Cluster service had no login in SQL Server
It then dawned on me that I had forgotten to add the cluster service account as a login in SQL Server. The cluster service has a process called IsAlive which checks that the clustered SQL Server instances can be logged into. It had been logging in to SQL Server through BUILTIN\Administrators before, but now couldn't. I tried to take the resource offline, and start SQL Server in single user mode by adding the following switches in SQL Server Configuration Manager to the SQL Server service: -m;-c;-T3608. This didn't help and SQL Server failed to start.

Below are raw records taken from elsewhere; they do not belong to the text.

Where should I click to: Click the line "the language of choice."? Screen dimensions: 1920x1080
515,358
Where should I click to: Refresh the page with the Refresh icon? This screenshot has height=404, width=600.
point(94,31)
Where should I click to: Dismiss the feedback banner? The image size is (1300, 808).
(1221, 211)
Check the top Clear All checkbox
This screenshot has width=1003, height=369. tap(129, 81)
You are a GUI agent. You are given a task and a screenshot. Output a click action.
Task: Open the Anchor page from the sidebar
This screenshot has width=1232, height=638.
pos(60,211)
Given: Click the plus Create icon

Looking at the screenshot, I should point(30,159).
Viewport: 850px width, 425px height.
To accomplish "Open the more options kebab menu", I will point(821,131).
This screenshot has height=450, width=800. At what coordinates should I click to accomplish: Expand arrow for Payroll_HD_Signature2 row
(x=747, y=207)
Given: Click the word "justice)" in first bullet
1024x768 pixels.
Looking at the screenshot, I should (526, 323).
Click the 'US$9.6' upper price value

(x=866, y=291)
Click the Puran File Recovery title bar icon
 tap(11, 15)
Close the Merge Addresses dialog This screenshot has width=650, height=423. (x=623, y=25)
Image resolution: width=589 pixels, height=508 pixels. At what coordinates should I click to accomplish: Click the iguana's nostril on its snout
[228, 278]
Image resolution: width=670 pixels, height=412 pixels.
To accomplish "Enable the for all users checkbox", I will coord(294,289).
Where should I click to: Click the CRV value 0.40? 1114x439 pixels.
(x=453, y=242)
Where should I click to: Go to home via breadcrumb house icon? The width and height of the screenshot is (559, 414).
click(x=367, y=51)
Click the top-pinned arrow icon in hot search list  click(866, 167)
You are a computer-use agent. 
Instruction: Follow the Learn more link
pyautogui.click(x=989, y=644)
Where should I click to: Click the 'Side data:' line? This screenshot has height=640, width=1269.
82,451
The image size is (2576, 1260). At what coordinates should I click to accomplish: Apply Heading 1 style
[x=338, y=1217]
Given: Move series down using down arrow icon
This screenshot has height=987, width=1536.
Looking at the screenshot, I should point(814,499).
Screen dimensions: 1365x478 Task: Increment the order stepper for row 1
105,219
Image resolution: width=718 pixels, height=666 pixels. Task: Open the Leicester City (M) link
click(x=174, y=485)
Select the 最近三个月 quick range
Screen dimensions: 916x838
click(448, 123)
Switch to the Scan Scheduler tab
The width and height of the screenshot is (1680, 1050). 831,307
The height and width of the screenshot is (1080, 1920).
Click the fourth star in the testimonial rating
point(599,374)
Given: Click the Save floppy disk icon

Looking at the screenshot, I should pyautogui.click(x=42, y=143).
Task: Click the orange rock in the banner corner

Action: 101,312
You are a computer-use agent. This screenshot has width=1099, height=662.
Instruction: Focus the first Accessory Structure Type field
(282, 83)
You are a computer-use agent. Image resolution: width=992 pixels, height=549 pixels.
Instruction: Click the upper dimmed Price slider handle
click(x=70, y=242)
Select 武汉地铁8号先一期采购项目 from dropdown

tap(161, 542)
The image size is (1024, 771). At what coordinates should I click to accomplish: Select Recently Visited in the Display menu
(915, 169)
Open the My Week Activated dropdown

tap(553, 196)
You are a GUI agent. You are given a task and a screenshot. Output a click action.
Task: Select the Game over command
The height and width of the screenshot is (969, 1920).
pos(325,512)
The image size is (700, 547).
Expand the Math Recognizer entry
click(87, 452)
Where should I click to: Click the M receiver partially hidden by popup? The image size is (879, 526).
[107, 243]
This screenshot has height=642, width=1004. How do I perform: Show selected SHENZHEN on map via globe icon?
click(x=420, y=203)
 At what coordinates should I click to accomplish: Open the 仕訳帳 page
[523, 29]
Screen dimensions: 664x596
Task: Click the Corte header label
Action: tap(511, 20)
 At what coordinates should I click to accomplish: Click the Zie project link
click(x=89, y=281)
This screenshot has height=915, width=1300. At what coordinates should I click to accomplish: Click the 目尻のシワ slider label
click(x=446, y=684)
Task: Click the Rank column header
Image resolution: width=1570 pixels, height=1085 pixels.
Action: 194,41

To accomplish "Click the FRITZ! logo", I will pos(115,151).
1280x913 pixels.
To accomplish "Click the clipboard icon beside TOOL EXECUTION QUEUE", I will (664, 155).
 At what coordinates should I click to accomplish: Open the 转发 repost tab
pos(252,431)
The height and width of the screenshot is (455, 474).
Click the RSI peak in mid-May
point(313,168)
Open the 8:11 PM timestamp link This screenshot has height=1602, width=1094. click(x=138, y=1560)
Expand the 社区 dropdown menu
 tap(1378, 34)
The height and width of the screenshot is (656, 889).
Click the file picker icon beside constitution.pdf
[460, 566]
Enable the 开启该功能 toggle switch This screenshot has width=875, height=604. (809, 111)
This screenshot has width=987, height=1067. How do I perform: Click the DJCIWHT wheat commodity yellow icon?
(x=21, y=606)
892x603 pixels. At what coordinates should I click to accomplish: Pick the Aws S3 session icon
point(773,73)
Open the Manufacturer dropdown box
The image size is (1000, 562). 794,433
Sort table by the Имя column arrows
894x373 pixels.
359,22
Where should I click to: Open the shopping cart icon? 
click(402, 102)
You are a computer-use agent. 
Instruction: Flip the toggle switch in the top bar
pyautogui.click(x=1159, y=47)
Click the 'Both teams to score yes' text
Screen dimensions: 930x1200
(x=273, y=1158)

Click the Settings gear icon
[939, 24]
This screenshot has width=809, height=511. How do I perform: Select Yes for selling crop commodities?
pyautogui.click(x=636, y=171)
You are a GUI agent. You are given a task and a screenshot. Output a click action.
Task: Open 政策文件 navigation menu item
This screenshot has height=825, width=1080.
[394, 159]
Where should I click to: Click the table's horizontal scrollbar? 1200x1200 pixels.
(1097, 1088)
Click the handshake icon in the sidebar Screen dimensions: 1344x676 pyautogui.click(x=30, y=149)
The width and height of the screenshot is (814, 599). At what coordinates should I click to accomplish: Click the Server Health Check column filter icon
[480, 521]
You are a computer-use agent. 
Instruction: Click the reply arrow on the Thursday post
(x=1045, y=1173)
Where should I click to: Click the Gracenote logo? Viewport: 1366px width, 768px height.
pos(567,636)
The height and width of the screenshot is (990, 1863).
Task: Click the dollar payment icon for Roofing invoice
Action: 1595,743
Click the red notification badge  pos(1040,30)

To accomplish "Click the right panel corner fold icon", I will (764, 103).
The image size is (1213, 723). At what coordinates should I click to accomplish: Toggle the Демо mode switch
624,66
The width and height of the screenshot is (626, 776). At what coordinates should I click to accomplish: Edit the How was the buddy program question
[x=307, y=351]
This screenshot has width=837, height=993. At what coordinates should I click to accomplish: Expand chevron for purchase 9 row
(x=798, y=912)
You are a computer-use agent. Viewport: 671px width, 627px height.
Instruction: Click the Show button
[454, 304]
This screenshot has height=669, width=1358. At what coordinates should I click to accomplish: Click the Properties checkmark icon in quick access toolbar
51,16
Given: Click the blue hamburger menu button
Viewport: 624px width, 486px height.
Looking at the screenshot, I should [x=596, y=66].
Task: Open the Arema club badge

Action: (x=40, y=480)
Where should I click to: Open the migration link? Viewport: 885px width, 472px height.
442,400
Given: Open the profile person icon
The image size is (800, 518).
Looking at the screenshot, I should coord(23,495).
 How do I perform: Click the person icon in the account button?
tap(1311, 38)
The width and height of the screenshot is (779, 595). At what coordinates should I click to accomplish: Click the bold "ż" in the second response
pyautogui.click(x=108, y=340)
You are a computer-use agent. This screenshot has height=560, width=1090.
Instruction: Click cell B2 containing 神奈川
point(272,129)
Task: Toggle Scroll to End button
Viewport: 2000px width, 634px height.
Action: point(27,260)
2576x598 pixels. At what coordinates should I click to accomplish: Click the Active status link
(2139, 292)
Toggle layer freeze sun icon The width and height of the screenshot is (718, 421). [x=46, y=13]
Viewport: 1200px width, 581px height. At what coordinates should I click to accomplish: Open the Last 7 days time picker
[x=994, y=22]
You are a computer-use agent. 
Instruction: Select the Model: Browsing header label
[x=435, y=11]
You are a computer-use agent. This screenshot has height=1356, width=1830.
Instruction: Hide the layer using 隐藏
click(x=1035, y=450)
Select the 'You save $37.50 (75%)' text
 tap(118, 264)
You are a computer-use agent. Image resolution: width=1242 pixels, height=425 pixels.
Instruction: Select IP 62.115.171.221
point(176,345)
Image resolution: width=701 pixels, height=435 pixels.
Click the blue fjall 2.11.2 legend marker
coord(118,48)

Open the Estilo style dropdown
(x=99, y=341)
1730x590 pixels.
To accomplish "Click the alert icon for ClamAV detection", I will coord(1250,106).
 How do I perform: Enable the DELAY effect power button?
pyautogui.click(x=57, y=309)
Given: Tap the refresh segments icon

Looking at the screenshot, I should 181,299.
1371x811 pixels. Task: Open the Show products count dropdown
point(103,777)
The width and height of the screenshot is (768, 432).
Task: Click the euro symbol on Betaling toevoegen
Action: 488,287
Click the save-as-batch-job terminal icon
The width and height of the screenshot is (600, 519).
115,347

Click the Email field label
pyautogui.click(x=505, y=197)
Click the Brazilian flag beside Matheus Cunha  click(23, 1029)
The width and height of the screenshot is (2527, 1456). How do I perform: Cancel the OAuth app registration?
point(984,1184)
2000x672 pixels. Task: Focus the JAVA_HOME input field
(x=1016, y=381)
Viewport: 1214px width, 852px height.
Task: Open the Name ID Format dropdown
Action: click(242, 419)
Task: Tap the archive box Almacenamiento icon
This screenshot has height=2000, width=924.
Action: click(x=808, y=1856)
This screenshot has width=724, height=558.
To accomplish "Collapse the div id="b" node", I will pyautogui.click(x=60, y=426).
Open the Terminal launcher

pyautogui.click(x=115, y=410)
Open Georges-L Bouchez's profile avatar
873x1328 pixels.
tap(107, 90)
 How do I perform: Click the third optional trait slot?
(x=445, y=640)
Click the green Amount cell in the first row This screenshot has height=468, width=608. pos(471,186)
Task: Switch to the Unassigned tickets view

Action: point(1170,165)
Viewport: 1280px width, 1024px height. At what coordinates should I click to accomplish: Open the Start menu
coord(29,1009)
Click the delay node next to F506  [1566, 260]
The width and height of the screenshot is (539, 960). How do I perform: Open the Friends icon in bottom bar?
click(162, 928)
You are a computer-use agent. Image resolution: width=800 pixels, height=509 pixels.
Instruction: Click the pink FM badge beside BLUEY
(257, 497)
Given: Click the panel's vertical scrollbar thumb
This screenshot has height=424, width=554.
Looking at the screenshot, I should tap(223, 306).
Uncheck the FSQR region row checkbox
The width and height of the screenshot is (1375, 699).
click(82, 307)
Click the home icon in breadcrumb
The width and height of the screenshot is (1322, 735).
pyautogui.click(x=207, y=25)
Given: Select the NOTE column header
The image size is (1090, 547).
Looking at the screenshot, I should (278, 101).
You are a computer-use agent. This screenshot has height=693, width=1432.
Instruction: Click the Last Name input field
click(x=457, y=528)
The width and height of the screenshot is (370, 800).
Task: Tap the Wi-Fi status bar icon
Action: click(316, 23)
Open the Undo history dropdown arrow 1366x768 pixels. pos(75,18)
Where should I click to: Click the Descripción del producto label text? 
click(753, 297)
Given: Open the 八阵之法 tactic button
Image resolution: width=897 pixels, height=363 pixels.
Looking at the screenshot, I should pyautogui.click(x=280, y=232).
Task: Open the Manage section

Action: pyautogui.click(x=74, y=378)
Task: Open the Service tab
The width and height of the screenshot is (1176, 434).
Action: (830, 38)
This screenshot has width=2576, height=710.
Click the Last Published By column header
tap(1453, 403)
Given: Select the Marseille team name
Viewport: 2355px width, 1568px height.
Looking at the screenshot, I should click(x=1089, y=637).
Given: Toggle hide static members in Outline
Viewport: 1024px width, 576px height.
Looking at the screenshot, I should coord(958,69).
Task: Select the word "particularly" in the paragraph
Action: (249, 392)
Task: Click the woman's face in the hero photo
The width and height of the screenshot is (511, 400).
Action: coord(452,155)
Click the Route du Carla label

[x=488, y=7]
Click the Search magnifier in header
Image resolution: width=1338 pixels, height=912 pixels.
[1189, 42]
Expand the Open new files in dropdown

I then tried to think if there were any AD groups that had a login to SQL Server. There were two - the SQL Server Admins AD group, and the SQL Agent AD group. When creating a clustered instance of SQL Server you need to create a Windows AD group for each SQL service for each instance in your cluster - an annoyance of mine, but there you go that's the way it works. So, now I had a chance to recover by simply adding the cluster service as a member of the SQL Agent Windows AD group for this instance. I added the account in, and waited a minute or so, but the SQL Server service still failed to start. I then decided to reboot all nodes in the cluster and wait 15-20 minutes for AD replication to replicate the group membership changes across all domain controllers. This did the trick, after waiting 15 minutes, the SQL Server instance started successfully.
Cleanup
I then added the cluster service as an explicit login in SQL Server and removed the membership from the SQLAgent service account.